St. Josephine Bakhita Catholic Church

Mtoni, P.O. Box 167,  Dar es Salaam, Tanzania

by Ed Davis

The Mtoni Catholic Church was begun as an outstation of the parish of Chang’ombe. It was erected as a parish by the Archbishop, Polycarp Cardinal Pengo, in 1996, and placed under the pastoral care of the Maryknoll Fathers (the Catholic Foreign Mission Society of America). The base of the parish is 24 small Christian Communities located in the various sections of the parish. These communities are the Church in miniature, reaching out to all the people in the area with Christian love and service. It is from the leadership of the small Christian Communities that the Parish Council and its various committees are chosen.

Mtoni parish has an active catechetical program which extends to adult Catholics with two lively discussion groups, one on Bible reflection and another on Christian Life. The youth of the parish are very closely linked together in friendship and in parish activities. There is an apostolic dimension to the youth groups and their members engage in various corporal and spiritual works of mercy. The Legion of Mary, while limited in membership, is zealous in its apostolic works. The Charismatic Prayer Group meets each Saturday afternoon in the church.

The parish is under the patronage of St. Josephine Bakhita who was canonized on October 1, 2000. Her feast day (and the parish feast day) is February 8th. St. Bakhita was born in Sudan in 1869. Bakhita is the name that she was given by the slave traders who kidnapped her when she was only 7 years old. The years that Bakhita spent as a slave make a sad story. She was sold and resold in the markets of El Obeid and of Khartoum. She experienced the indescribable humiliations and sufferings of being a slave. Bakhita’s sufferings were physical and moral. Her situation brought her as a slave to Italy and circumstances brought her into contact with the Canossian Sisters.

It was while living with the Sisters that Bakhita came to know about God whom she had experienced in her heart without knowing who He was ever since she was a child. “Seeing the sun, the moon and the stars, I said to myself: Who could be the Master of these beautiful things?

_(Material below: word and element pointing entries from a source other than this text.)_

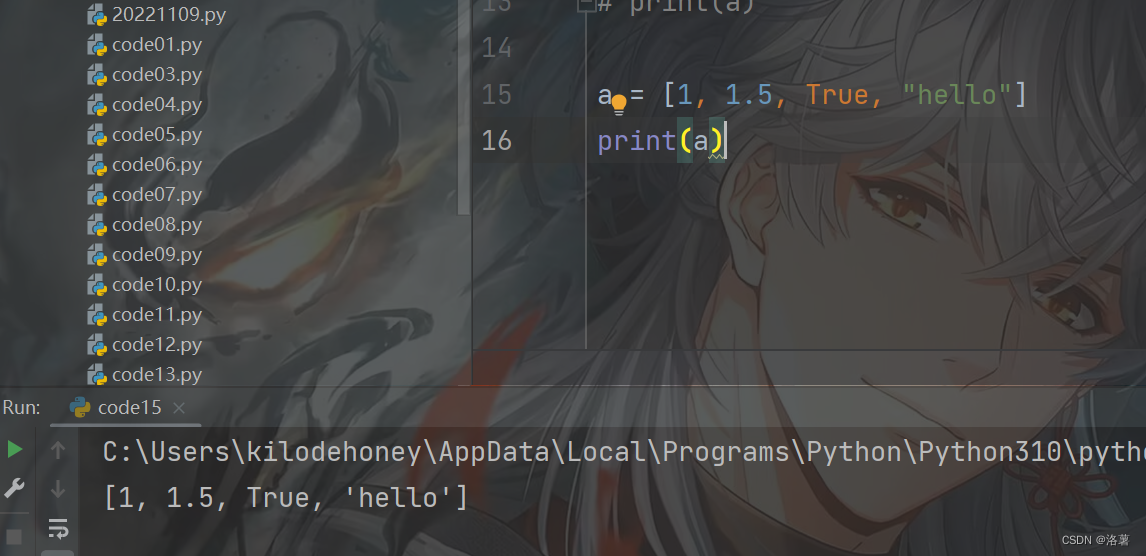Viewport: 1146px width, 556px height.
Task: Click line number 16 in the gutter
Action: point(496,140)
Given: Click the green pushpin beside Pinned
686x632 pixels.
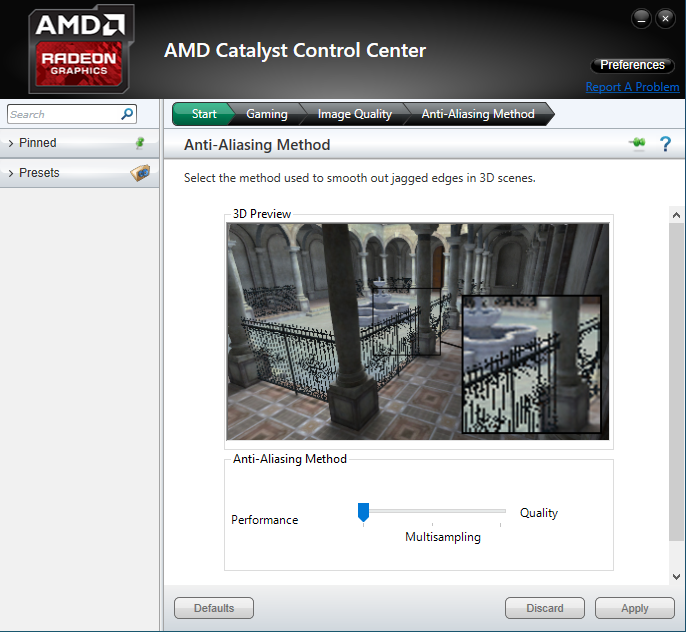Looking at the screenshot, I should [x=140, y=143].
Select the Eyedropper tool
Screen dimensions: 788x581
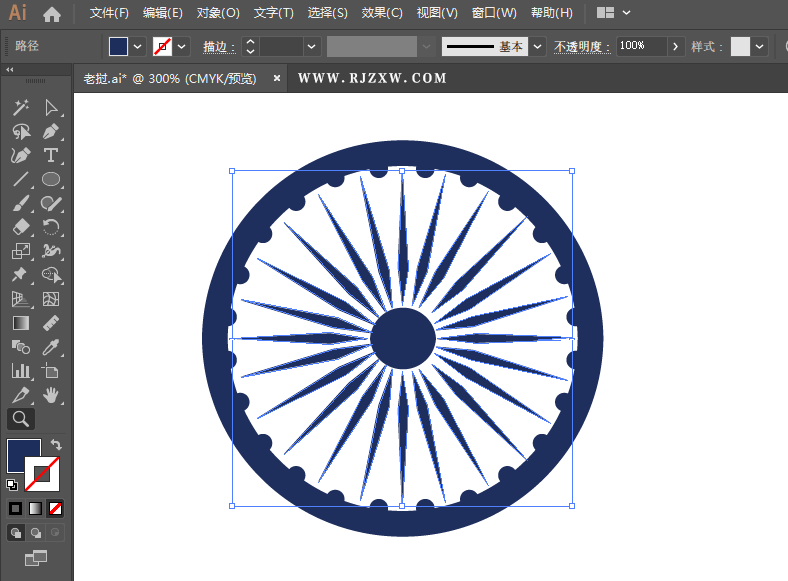coord(51,348)
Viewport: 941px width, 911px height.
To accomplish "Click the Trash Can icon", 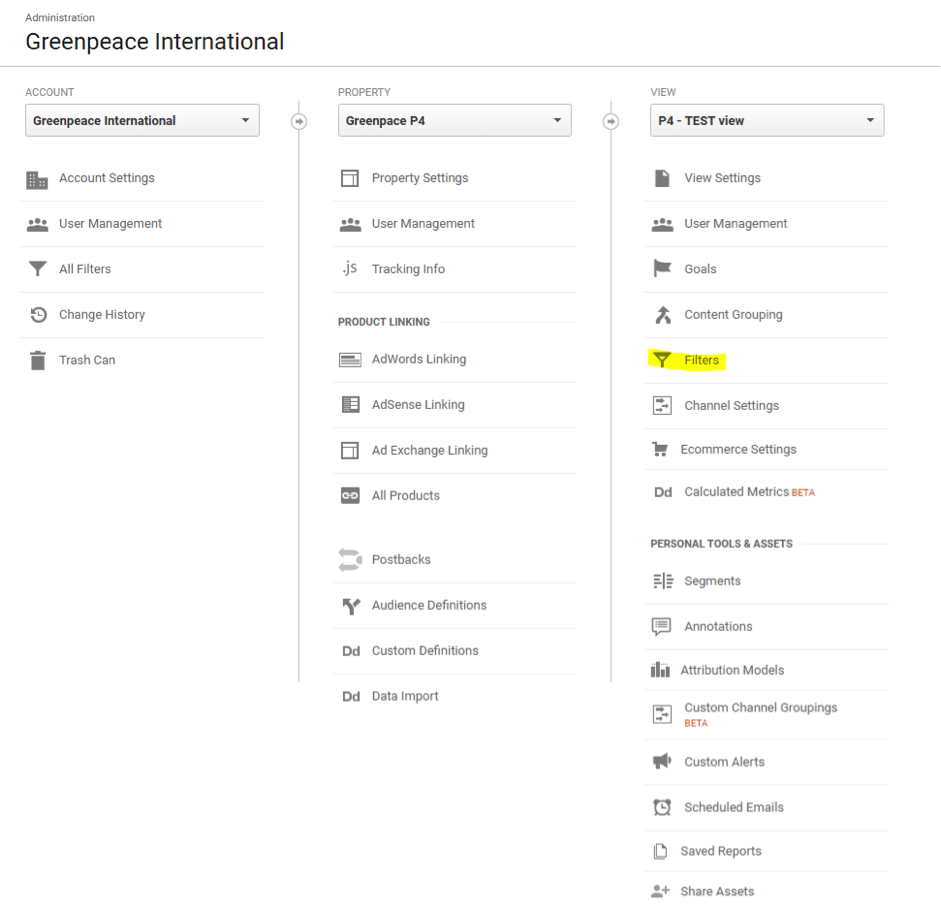I will click(38, 360).
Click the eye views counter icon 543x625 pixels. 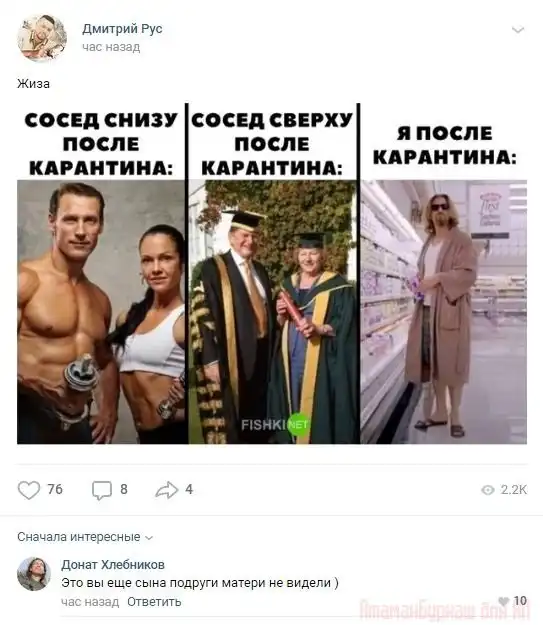(x=488, y=490)
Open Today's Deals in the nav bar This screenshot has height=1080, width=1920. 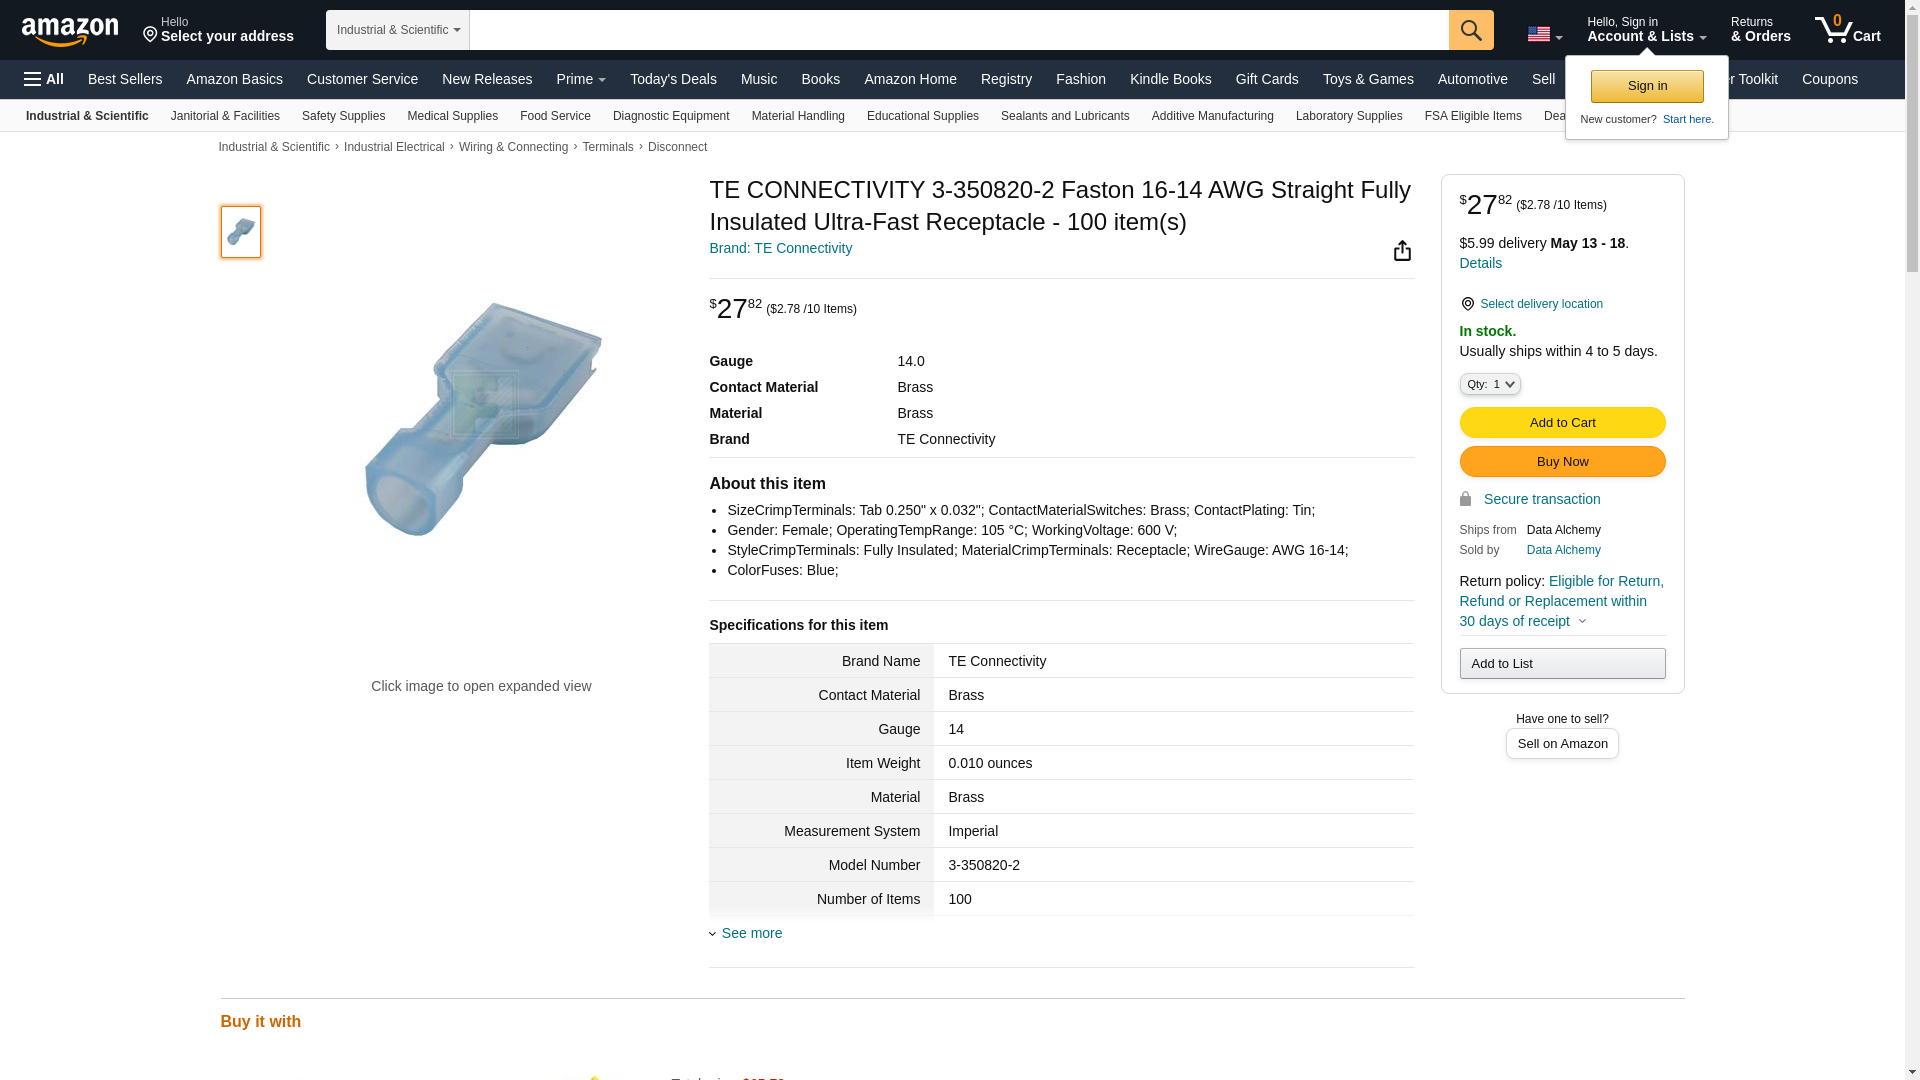[673, 79]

And I felt a great desire to see Him, to know Him and to pay Him homage.” Bakhita was baptized in 1890 and received the name Josephine. From then on, she was often seen kissing the baptismal font and saying: “Here, I became a daughter of God.” With each new day, she became more aware of who this God was, whom she now knew and loved, who had led her to Him through mysterious ways, holding her by the hand.

Bakhita joined the Canossian Sisters community and on December 8, 1896, she was consecrated forever to God whom she called with the sweet expression “the Master!” For another 50 years, this humble woman of Africa lived as a true witness of the love of God, engaged in various services to those who came into her life. Called upon often to relate the experiences of her life in slavery, Bakhita would always say: “What a great grace it is to know God!” She understood that God had led her to Himself through the trials and humiliations of slavery. As she grew older she experienced long and painful years of sickness and continued to witness to faith, goodness and Christian hope. To those who visited her and asked how she was, she would respond with a smile: “As the Master desires.” During her agony, she re-lived the terrible days of her slavery and more than once she begged the nurse who assisted her: “Please loosen the chains … they are heavy!”

It was Mary Most Holy who freed her from all pain. Her last words were: “Our Lady! Our Lady!” Bakhita’s final smile testified to her seeing our Blessed Mother who loosened all chains and took Bakhita to her place in Heaven.